La vieille fermière alors, d’un geste lent repoussant le linge, répondit : — C’est vrai, Jean-Claude, je suis inquiète.

— Inquiète, et de quoi ? L’ennemi est en pleine retraite… Encore tout à l’heure Frantz Materne, que j’avais envoyé en reconnaissance, et tous les piétons de Piorette, de Jérôme, de Labarbe, sont venus me dire que les Autrichiens retournent à Mutzig. Le vieux Materne et Kasper, après avoir relevé les morts, ont appris à Grandfontaine qu’on ne voit rien du côté de Saint-Blaize-la-Roche. Tout cela prouve que nos dragons d’Espagne ont solidement reçu l’ennemi sur la route de Senones, et qu’il craint d’être tourné par Schirmeck. Je ne vois donc pas, Catherine, ce qui vous tourmente.

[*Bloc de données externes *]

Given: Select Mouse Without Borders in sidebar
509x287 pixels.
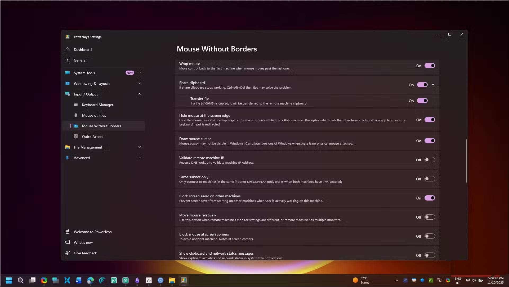Looking at the screenshot, I should pos(101,126).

— Vous allez encore rire de moi, dit-elle ; j’ai fait un rêve.

— Un rêve ?

— Oui, le même qu’à la ferme du Bois-de-Chênes, — Puis s’animant, et d’une voix presque irritée : — Vous direz ce que vous voudrez, Jean-Claude ; mais un grand danger nous menace… Oui, oui, tout cela pour vous n’a pas l’ombre de bon sens. D’ailleurs ce n’était pas un rêve, c’était comme une vieille histoire qui vous revient, une chose qu’on revoit dans le sommeil et qu’on reconnaît ! Tenez, nous étions comme aujourd’hui, après une grande victoire, quelque part, je ne sais où, dans une sorte de grande baraque en bois traversée de grosses poutres, avec des palissades autour. Nous ne pensions à rien ; toutes les figures que je voyais, je les connaissais ; c’était vous, Marc Divès, le vieux Duchêne et beaucoup d’autres, des anciens déjà morts, mon père et le vieux Hugues Rochart, du Harberg, l’oncle de celui qui vient de mourir, tous en sarrau de grosse toile grise, la barbe longue, le cou nu. Nous avions remporté la même victoire et nous buvions dans de grands pots de terre rouge, quand voilà qu’un grand cri s’élève : — L’ennemi revient ! — Et Yégof, à cheval, avec sa longue barbe, sa couronne garnie de pointes, une hache à la main, les yeux luisans comme un loup, paraît devant moi dans la nuit. Je cours sur lui avec un pieu, il m’attend,… et depuis ce moment je ne vois plus rien que la nuit !… Seulement je sens une grande douleur au cou, un vent froid me passe sur la figure, il me semble que ma tête ballotte au bout d’une corde : c’est ce gueux de Yégof qui avait pendu ma tête à sa selle et qui galopait ! dit la vieille femme d’un tel accent de conviction que Hullin en frémit.